Given the records below, the lines starting at the line with "This screenshot has width=497, height=719." and ending at the line with "Click the CRMEB logo icon" should be output exactly, both end lines kept and pictures left out.
── Data shown
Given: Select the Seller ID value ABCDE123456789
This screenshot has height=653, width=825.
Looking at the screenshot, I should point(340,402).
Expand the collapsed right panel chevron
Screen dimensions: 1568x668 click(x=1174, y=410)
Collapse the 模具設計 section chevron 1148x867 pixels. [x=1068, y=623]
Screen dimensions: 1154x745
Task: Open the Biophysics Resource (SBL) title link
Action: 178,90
────
── Data shown
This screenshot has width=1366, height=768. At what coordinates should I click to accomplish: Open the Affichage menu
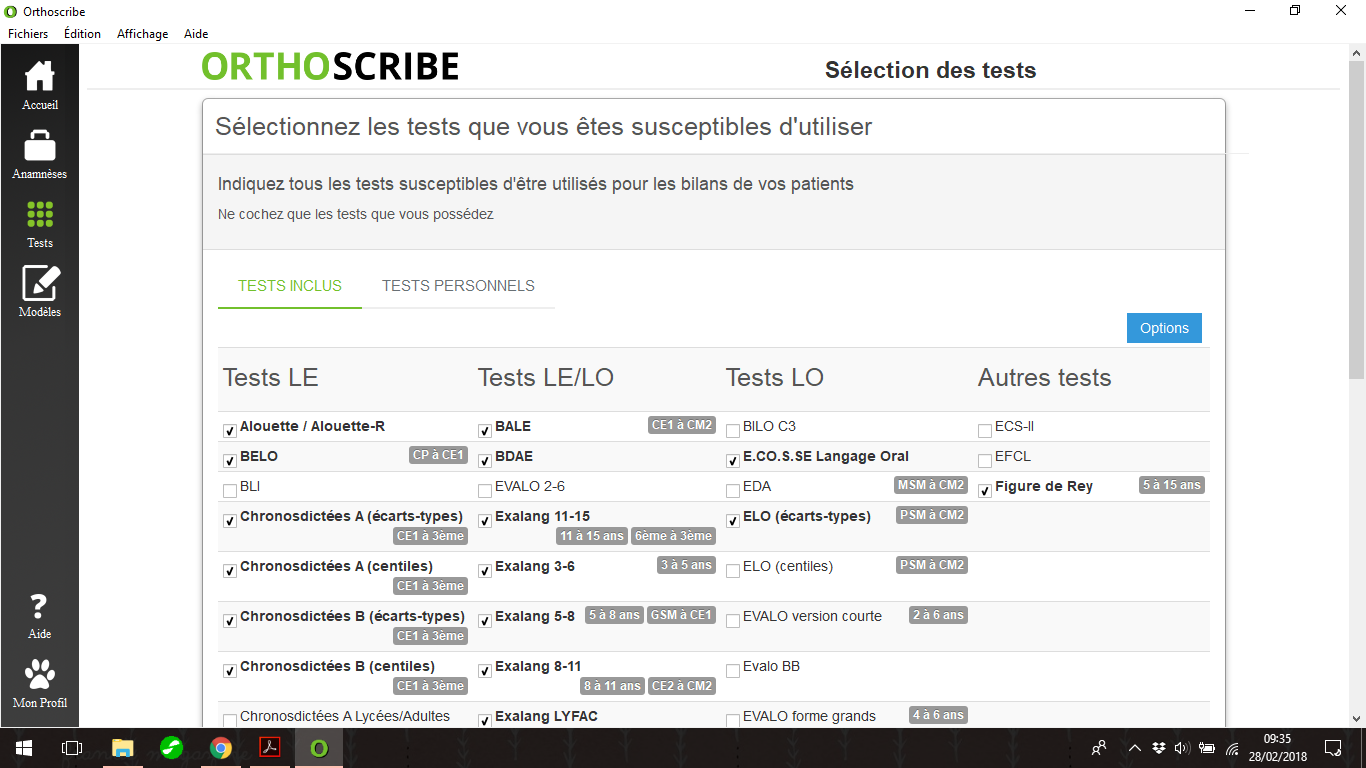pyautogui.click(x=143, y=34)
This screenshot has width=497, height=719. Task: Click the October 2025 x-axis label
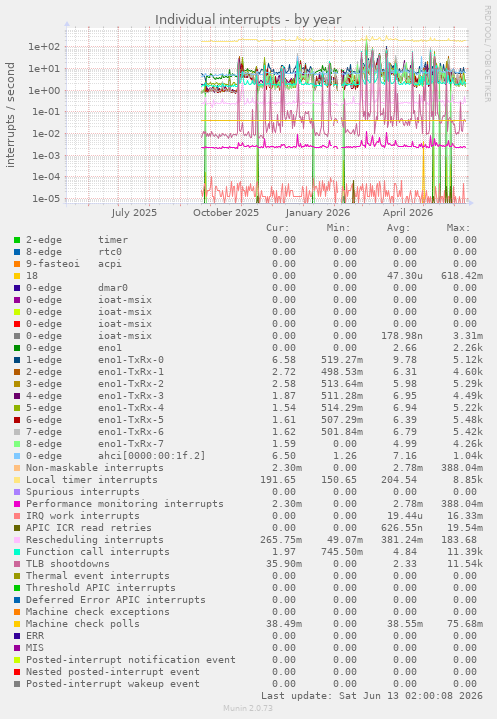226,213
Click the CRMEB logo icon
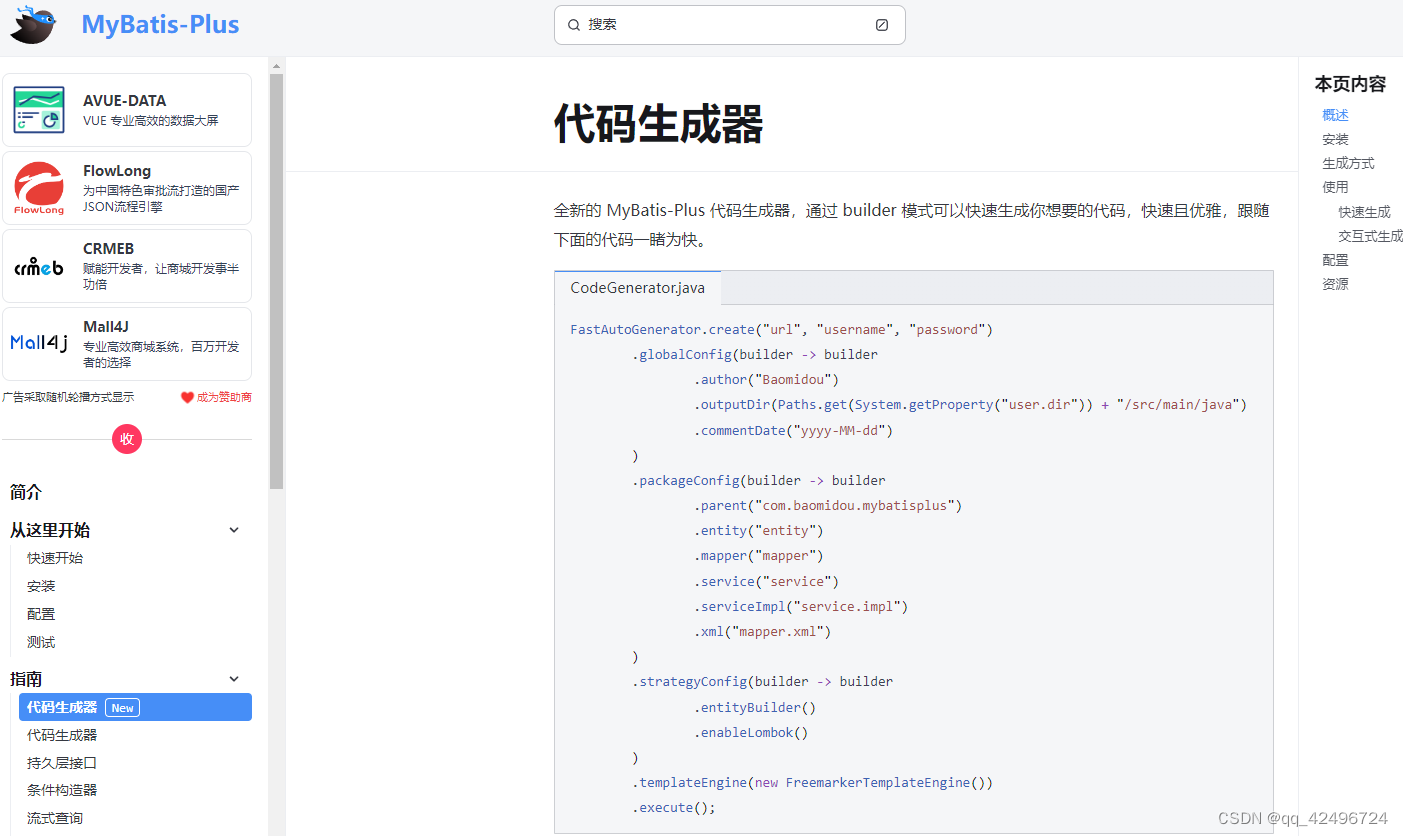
────
- The completed task -
This screenshot has width=497, height=719. Task: Click the October 2025 x-axis label
226,213
Click the CRMEB logo icon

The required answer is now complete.